Requirement: Find the string "indicator" in the records. Copy each line that has it.

—————

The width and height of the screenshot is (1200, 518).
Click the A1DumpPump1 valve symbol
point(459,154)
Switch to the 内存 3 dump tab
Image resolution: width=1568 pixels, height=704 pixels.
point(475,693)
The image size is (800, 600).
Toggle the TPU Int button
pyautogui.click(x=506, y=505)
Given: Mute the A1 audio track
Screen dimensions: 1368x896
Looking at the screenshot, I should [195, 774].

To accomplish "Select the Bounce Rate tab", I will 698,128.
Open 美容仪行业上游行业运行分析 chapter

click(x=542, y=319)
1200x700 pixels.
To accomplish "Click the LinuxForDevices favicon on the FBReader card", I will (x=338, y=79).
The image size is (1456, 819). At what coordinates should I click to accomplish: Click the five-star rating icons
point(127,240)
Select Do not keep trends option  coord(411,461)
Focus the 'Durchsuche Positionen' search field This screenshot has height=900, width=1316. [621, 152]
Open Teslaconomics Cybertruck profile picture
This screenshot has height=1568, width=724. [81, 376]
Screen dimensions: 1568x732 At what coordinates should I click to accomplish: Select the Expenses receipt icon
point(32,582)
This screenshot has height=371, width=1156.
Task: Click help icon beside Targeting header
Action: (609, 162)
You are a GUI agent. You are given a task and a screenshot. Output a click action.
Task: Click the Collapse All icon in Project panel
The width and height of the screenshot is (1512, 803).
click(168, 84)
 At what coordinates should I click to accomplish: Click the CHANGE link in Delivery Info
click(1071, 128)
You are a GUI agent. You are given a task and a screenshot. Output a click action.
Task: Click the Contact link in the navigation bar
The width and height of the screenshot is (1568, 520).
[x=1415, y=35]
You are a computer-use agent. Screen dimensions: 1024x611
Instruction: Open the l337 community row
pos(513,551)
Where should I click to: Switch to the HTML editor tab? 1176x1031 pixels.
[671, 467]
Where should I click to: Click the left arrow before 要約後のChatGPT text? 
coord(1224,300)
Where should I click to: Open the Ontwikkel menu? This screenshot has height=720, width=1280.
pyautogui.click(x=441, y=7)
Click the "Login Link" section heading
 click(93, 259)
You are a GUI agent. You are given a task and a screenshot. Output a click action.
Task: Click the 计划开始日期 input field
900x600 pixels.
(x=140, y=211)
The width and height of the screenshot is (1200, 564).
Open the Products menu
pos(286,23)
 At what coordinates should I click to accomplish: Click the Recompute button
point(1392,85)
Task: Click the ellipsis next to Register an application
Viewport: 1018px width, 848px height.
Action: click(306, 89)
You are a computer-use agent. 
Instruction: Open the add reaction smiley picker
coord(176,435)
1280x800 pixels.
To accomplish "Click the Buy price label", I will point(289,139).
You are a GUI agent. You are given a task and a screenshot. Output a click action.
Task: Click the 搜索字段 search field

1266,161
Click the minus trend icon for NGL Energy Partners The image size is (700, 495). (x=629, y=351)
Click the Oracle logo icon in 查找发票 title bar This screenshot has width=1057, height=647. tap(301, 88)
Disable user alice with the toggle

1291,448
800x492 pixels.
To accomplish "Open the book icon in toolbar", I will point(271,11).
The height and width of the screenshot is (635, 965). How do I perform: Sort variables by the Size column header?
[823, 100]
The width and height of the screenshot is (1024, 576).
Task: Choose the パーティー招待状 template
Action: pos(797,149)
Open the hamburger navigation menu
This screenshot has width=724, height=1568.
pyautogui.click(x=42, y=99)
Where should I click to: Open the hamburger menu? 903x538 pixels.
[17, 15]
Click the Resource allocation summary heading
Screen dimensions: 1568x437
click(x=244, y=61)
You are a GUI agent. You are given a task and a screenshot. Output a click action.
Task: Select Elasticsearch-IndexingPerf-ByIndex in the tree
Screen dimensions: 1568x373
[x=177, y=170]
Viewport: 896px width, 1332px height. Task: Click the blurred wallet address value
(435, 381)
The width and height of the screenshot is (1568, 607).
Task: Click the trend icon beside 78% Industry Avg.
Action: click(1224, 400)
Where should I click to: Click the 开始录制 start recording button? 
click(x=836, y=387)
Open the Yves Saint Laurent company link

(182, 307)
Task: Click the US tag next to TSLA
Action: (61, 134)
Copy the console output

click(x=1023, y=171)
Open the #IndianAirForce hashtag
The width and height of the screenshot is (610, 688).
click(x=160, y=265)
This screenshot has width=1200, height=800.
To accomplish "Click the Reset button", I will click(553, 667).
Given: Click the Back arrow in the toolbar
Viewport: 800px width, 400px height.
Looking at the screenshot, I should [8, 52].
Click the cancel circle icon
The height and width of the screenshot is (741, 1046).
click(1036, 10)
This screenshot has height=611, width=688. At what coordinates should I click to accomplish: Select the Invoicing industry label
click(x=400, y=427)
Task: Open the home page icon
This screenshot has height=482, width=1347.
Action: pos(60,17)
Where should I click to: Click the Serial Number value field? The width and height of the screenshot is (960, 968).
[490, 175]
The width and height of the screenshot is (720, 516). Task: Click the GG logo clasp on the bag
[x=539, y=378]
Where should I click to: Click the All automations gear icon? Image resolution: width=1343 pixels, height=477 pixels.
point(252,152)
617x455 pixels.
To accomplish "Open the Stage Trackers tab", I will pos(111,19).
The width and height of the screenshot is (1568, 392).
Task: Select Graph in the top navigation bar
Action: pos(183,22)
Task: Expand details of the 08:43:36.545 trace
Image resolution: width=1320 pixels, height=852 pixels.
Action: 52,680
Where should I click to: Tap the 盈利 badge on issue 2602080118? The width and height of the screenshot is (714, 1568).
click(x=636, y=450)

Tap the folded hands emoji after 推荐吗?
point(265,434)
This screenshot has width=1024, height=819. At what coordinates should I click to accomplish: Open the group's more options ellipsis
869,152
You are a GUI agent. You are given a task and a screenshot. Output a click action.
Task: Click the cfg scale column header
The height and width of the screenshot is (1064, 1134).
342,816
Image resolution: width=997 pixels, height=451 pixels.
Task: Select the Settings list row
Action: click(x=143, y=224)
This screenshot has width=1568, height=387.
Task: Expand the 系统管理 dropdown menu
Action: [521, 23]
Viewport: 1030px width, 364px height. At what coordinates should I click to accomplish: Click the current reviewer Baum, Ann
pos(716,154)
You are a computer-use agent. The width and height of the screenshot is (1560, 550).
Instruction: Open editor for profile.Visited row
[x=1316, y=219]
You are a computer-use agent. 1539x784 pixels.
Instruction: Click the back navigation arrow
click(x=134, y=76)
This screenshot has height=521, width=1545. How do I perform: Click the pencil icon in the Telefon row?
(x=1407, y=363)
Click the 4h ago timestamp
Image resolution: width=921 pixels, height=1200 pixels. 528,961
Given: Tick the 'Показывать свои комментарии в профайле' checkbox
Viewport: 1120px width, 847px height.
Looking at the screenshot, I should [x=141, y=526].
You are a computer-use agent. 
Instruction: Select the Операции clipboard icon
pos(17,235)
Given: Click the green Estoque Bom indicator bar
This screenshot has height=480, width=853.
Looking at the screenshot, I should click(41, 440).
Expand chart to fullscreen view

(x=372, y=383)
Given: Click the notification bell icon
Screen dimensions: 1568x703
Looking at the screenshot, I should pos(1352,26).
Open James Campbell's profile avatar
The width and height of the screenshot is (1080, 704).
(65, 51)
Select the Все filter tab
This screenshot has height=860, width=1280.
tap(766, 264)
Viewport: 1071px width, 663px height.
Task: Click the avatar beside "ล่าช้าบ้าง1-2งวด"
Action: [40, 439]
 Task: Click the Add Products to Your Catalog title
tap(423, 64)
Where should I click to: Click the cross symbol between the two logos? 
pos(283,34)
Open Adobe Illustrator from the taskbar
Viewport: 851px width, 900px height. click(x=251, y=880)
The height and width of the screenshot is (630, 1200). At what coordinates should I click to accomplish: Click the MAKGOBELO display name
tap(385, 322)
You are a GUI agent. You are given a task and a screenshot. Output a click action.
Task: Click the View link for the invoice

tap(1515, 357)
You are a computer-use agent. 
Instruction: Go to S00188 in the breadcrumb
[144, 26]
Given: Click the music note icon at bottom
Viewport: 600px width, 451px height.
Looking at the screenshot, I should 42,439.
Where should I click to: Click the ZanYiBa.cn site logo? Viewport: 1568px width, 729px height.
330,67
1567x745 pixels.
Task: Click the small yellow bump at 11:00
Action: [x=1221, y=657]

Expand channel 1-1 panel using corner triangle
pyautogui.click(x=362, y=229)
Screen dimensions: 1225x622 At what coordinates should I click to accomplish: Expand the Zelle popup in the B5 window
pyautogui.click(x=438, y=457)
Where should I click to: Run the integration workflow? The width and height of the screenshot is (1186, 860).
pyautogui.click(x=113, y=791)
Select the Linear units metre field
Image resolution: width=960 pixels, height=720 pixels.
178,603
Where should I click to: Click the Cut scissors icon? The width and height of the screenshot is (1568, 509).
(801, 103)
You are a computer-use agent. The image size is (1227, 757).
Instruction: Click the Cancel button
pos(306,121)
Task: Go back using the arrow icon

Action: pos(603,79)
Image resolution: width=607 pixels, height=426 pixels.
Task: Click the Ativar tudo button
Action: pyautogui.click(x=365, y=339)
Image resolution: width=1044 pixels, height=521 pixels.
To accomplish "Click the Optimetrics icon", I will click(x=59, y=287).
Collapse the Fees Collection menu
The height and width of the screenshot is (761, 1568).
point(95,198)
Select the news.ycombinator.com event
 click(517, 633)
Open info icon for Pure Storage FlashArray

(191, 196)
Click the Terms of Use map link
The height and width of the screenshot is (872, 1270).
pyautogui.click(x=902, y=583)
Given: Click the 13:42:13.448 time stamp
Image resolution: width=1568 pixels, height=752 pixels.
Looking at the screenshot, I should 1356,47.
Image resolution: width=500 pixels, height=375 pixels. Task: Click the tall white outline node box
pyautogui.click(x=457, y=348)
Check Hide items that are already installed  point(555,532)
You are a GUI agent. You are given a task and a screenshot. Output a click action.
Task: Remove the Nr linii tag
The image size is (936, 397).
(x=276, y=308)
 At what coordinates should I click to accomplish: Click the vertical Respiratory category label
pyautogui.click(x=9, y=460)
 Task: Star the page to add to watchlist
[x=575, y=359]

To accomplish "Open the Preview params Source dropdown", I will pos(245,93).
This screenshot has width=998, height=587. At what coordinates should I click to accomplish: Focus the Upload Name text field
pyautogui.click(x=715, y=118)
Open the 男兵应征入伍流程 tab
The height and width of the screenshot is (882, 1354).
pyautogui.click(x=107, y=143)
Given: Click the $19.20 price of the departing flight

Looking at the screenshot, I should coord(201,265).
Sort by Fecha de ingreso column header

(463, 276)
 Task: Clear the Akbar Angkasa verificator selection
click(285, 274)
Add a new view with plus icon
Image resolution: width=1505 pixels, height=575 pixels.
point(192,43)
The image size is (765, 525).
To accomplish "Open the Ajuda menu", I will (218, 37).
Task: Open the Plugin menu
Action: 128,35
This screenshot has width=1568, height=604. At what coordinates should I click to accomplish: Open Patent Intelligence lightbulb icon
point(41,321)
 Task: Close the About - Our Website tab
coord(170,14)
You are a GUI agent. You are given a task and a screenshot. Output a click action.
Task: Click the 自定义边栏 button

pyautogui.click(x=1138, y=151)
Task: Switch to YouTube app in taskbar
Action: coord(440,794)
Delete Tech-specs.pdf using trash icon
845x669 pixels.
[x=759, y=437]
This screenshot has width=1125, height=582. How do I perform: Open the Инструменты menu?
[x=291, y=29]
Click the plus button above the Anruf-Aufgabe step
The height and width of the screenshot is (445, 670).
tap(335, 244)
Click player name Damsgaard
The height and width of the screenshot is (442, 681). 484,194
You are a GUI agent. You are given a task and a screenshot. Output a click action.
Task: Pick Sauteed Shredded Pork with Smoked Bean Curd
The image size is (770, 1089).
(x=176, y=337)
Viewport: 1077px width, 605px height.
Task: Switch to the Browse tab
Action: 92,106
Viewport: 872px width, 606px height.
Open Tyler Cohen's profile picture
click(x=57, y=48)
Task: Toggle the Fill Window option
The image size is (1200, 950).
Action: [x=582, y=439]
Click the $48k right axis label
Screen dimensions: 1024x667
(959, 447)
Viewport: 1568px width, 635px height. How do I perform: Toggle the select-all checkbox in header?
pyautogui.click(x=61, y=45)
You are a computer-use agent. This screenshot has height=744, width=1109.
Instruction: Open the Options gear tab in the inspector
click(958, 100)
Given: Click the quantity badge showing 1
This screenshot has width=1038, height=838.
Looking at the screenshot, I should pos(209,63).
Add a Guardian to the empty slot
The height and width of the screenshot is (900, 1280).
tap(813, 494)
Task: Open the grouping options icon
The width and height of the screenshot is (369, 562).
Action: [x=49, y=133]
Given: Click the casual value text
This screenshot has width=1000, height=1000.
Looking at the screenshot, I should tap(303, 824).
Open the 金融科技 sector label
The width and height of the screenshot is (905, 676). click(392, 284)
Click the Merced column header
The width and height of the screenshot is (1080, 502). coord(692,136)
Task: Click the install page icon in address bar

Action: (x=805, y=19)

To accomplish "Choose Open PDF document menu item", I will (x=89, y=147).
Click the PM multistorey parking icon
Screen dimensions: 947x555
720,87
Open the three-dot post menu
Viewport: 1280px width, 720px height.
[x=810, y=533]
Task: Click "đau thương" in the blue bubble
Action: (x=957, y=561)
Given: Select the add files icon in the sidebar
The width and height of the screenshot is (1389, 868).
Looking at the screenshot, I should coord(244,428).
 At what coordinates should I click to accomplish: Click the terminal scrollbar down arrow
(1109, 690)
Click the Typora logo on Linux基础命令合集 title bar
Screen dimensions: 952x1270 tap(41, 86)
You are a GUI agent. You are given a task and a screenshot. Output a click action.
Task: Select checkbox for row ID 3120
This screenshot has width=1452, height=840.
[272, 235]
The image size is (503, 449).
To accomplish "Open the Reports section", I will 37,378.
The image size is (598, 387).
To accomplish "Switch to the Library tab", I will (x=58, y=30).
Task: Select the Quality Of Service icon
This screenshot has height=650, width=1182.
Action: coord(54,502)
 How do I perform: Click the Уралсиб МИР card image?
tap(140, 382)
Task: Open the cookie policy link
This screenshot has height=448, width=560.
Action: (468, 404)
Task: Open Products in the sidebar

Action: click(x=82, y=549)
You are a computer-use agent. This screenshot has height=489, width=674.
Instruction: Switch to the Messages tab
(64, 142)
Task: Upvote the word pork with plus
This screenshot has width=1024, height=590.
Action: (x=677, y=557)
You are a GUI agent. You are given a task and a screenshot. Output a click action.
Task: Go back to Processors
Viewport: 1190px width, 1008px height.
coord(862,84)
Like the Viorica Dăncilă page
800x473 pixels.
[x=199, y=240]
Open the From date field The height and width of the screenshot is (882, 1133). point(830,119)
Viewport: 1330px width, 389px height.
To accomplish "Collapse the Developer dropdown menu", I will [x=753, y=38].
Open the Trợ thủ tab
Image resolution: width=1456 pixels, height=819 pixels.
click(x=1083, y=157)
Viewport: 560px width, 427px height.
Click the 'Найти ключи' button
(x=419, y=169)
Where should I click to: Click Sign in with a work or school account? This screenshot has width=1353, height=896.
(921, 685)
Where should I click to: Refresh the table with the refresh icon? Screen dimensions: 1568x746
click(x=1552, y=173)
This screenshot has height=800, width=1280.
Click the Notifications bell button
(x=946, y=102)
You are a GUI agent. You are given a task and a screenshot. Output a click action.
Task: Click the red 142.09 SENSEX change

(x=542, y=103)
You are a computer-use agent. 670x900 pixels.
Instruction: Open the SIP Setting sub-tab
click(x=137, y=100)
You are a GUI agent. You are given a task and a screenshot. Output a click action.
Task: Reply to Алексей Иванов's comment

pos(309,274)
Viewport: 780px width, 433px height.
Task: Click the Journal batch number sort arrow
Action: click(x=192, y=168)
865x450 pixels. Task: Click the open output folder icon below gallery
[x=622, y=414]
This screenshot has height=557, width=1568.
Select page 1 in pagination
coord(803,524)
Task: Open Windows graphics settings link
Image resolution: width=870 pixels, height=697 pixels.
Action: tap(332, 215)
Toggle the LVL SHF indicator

—————

Exercise output:
Given: Click the green Estoque Bom indicator bar
Toggle the LVL SHF indicator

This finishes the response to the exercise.